La chronique Rugby de Romain Blachier (04/10/2009)


Le TOP 14 va fermer deux semaines. Mais rassurez-vous, on ne sera nullement privé d'ovales ces deux prochains samedi et dimanche.

Point du tout. D'ailleurs les lyonnais qui jouent un degré en-dessous jouent contre Auch. Pour l'élite on va voir nos toulousains, clermontois et autre perpignanais se jetter dans d'accueillants bras ecossais, anglais, irlandais ou italiens...

Avant de fermer le bar, les berjalliens ont largement dominé des albigeois dont le peu de ballons propres montre un niveau trop juste pour l'élite.

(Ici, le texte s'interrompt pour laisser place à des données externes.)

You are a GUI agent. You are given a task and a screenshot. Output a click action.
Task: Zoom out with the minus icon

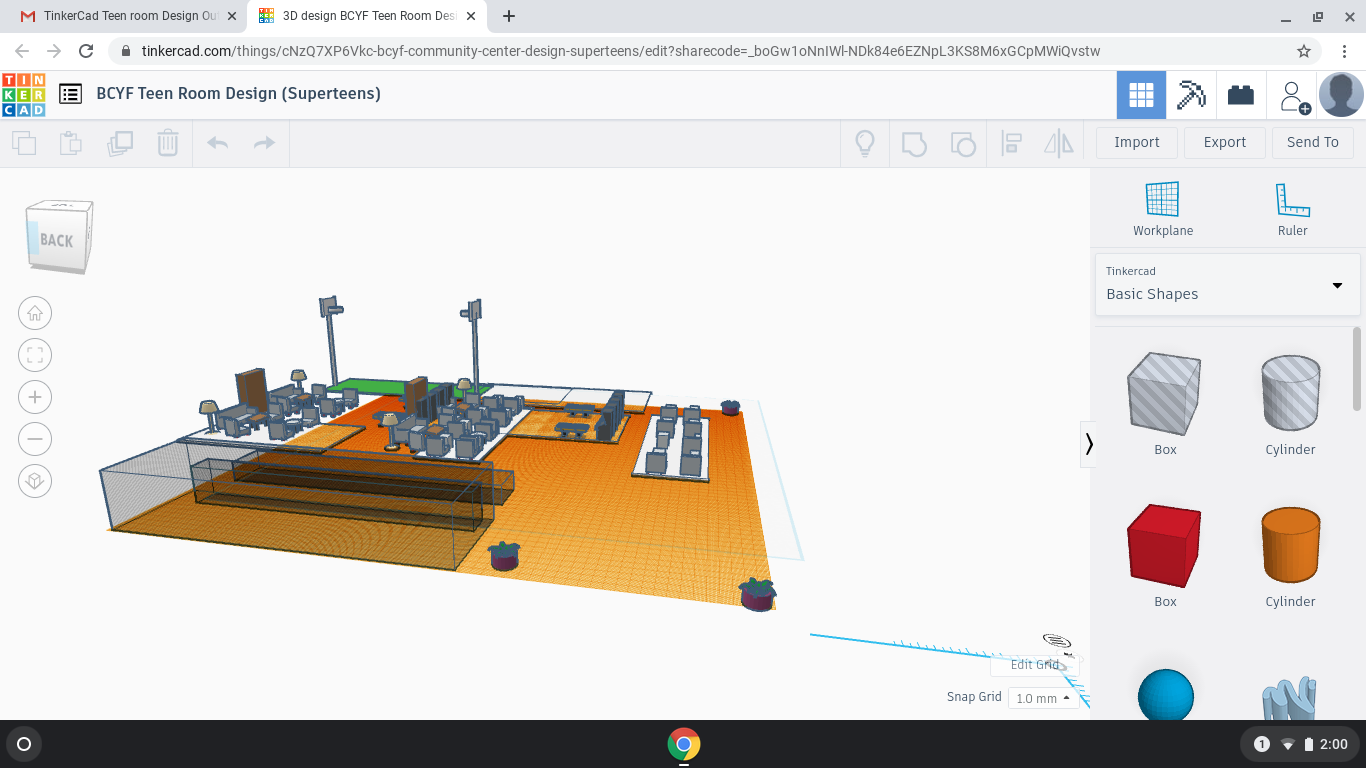point(35,439)
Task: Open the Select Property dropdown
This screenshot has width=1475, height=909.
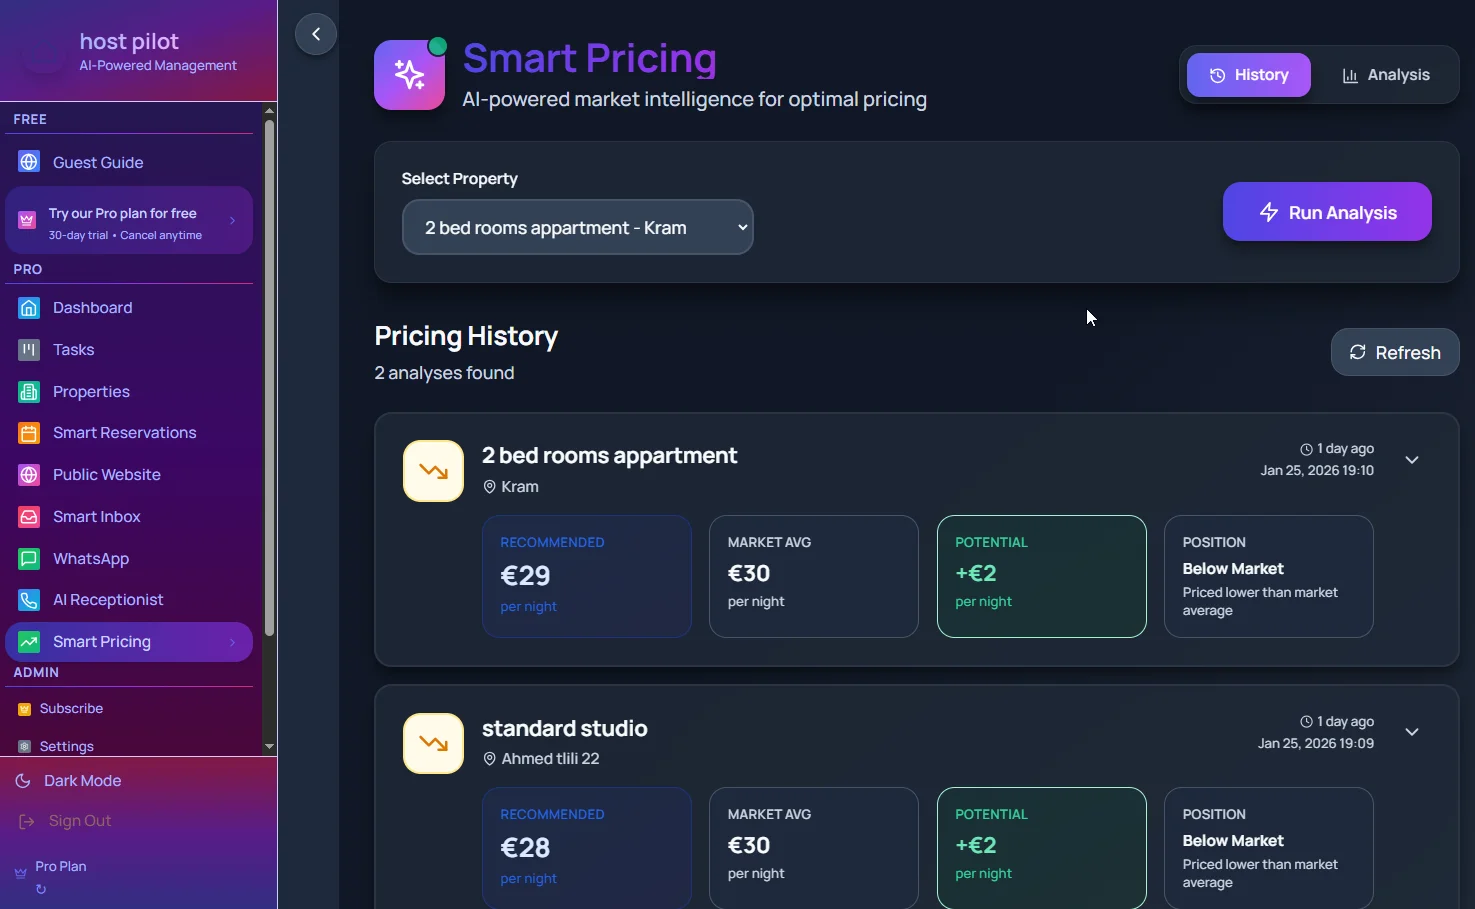Action: coord(577,227)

Albi semble condamné à être collé au plancher avant une inévitable relégation. A leurs côté, un rang juste au-dessus, de très ennuyeux montpelliérains...

C'est en tout cas l'aventure du courage qui continue pour Bourgoin et on ne pourra que s'en féliciter, avec de jolies fulgurances comme les éclairs de Benjamin Boyer, qui risque de suivre le chemin de Parrat (présent au stade ce vendredi pour saluer ses amis) et aller exercer son génie sous d'autres cieux en fin de saison...

Courage les gars, l'usure n'est jamais loin, même des coeurs les plus vaillants.